Top of Dataset records
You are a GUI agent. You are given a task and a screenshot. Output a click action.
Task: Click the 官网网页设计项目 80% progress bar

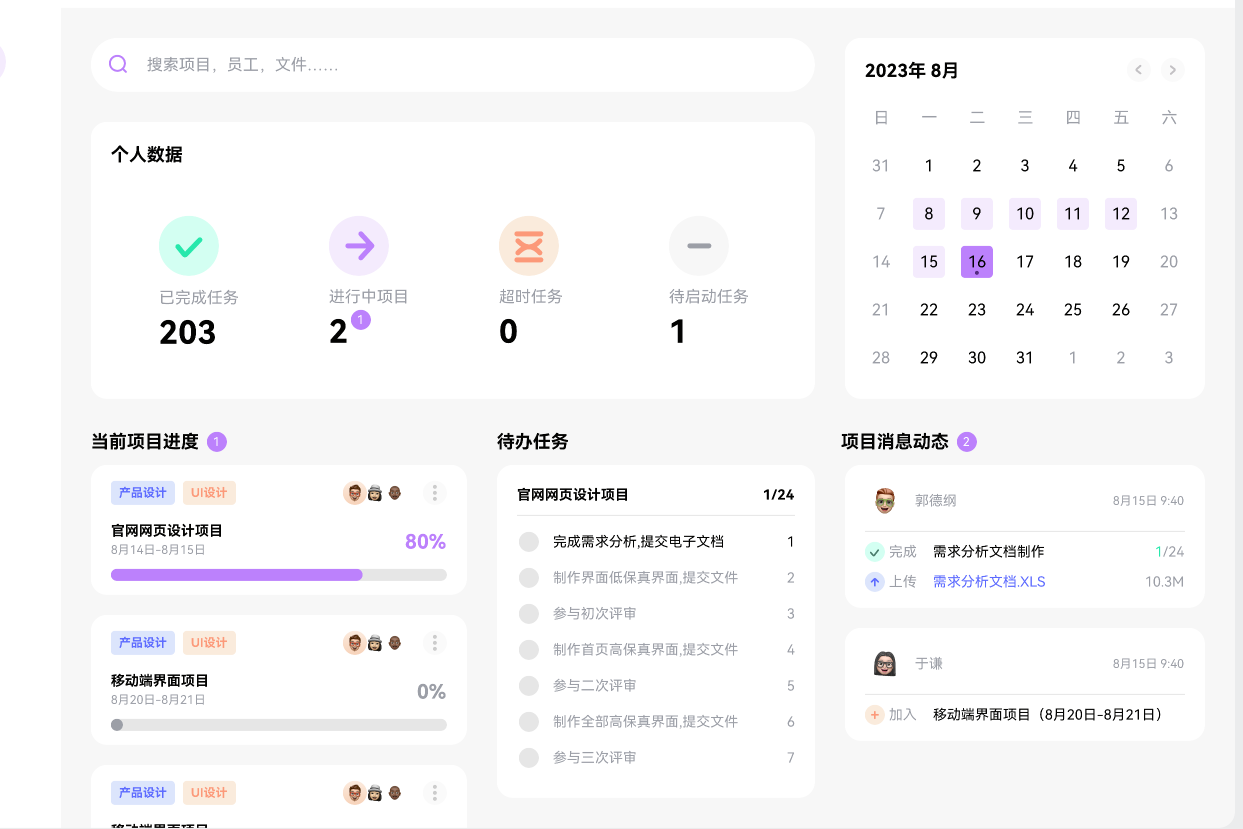coord(278,575)
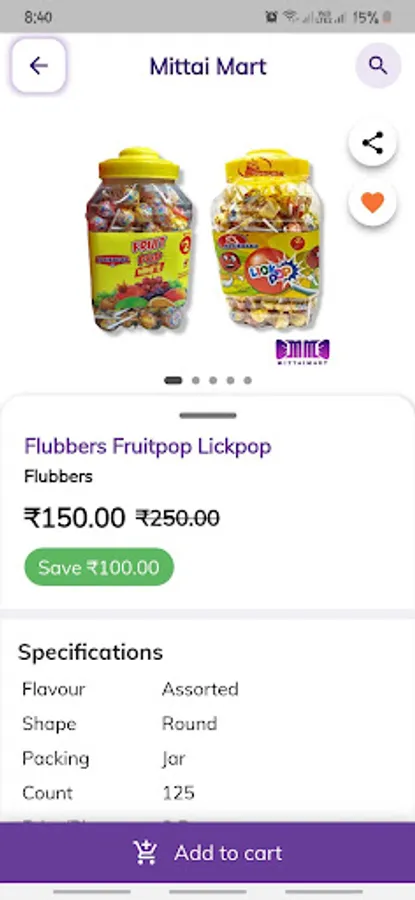Screen dimensions: 415x900
Task: Select the first active carousel indicator
Action: pos(173,380)
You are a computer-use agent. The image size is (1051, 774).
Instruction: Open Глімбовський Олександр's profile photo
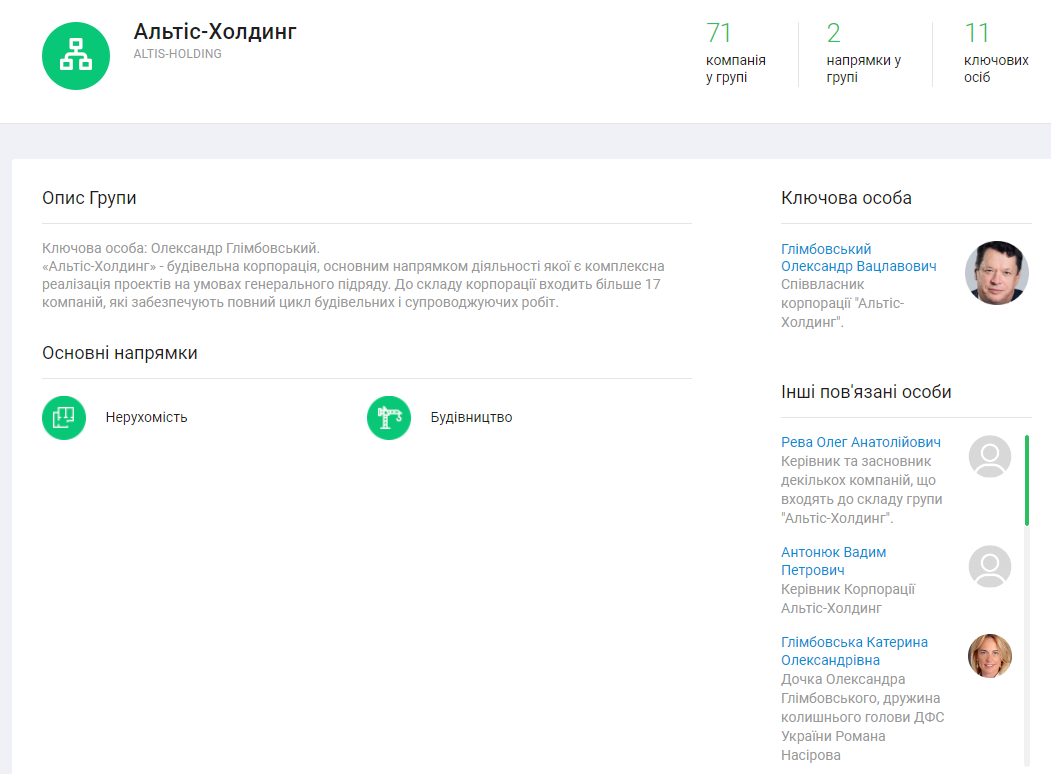click(996, 273)
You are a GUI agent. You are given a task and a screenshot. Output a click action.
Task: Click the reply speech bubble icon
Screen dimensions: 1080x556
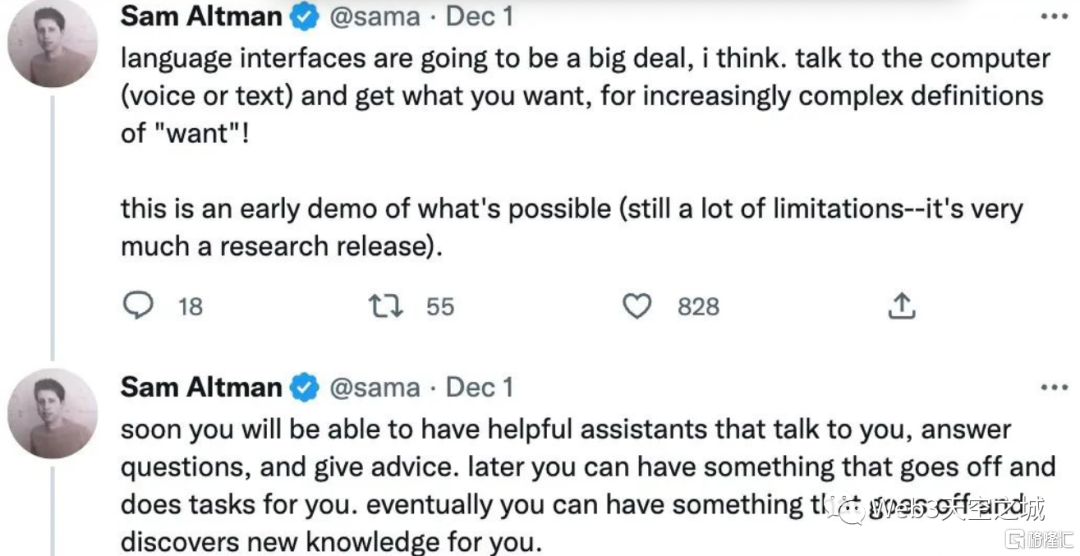click(x=137, y=305)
Bottom of Dataset records
> [Try it] The range runs from the line containing "Task: Click the reply speech bubble icon" through the end of the entries; print those lines exactly and leave the pictures out.

> [Answer section]
Task: Click the reply speech bubble icon
Screen dimensions: 1080x556
click(x=137, y=305)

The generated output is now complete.